Re: [RFC PATCH v2] x86/arch_prctl: Add ARCH_SET_XCR0 to set XCR0 per-thread

From: Keno Fischer
Date: Tue Apr 14 2020 - 16:15:06 EST


Hi everyone,

I'd like to continue this discussion along two directions:

1) In this patch, what should happen to signal frames?

I continue to think that it would be good for these to observe
the process' XCR0, but I understand the argument that we
should not let the XCR0 setting modify any kernel behavior
whatsoever. Andy, I would in particular appreciate your views
on this since I believe you thought it should do the latter.

2) What would a solution based on the raw KVM API look like?

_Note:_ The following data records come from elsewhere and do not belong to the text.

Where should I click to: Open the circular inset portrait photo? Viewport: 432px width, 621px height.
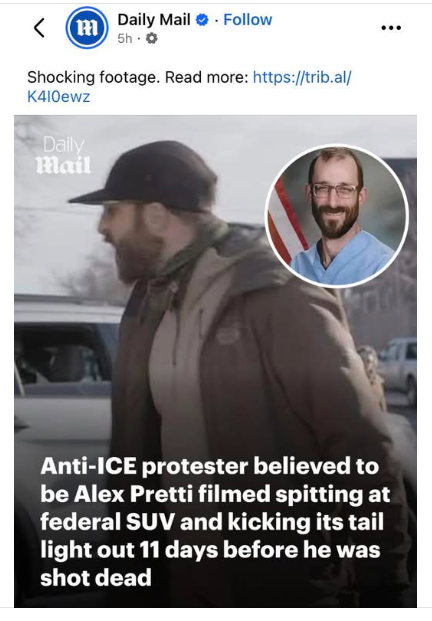336,216
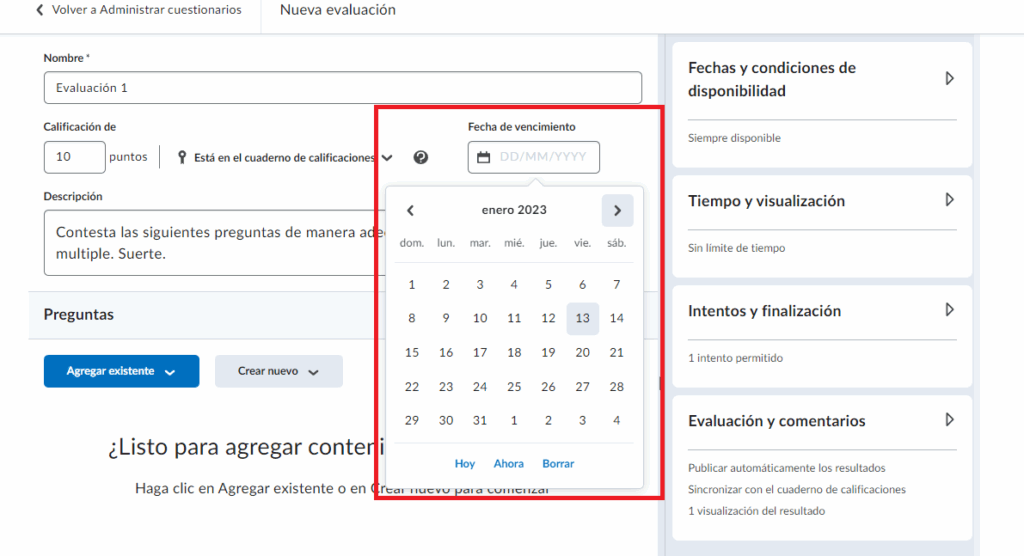Screen dimensions: 1024x556
Task: Click the Hoy link in calendar
Action: (x=465, y=464)
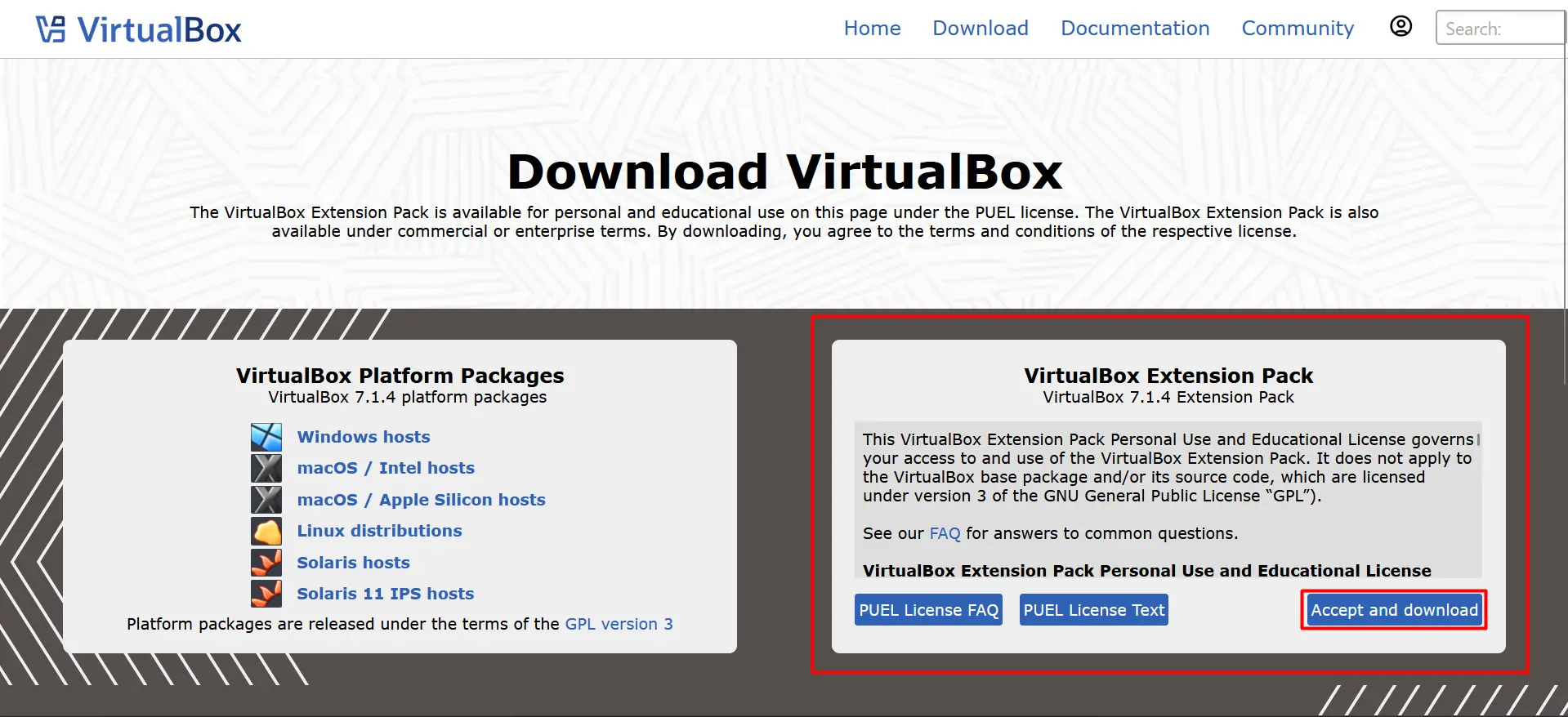Click the macOS Intel hosts icon
This screenshot has width=1568, height=717.
(x=266, y=468)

I'm still afraid that going down the KVM route would just end up
back in the same situation as we're in right now, but I'd like to
explore this further, so here's my current thinking: Particularly for
recording, the process does need to look very much like a regular
linux process, so we can get recording of syscalls and signal state right.
I don't have enough of an intuition for the performance implications
of this. For example, suppose we added a way for the kernel to
directly take syscalls from guest CPL3 - what would the cost
of incurring a vmexit for every syscall be? I suppose another
idea would be to build a minimal linux kernel that sits in guest
CPL0 and emulates at least the process state and other high
frequency syscalls, but forwards the rest to the host kernel.
Seems potentially doable, but a bit brittle - is there prior art
here I should be aware of, e.g. from people looking at securing
containers? As I mentioned, I had looked at Project Dune
before (http://dune.scs.stanford.edu/), which does seem to
do a lot of the things I would need, though it doesn't appear
to currently be handling signals at all, and of course it's also
not really KVM based, but rather
KVM-but-copy-pasted-and-manually-hacked-up-in-a-separate.ko
based.

I may also be missing a completely obvious way to do this -
my apologies if so. I would certainly appreciate any insight on
how to achieve the set of requirements here (multiple tracees
with potentially differing XCR0 values, faithful and performant
provision of syscalls/signals to the tracees) on top of KVM.

If we can figure out a good way forward with KVM, I'd be quite
interested in it, since I think there may be additional performance
games that could be played by having part of rr be in guest CPL0,
I'm just unsure that KVM is really the right abstraction here, so
I'd like to think through it a bit.

Keno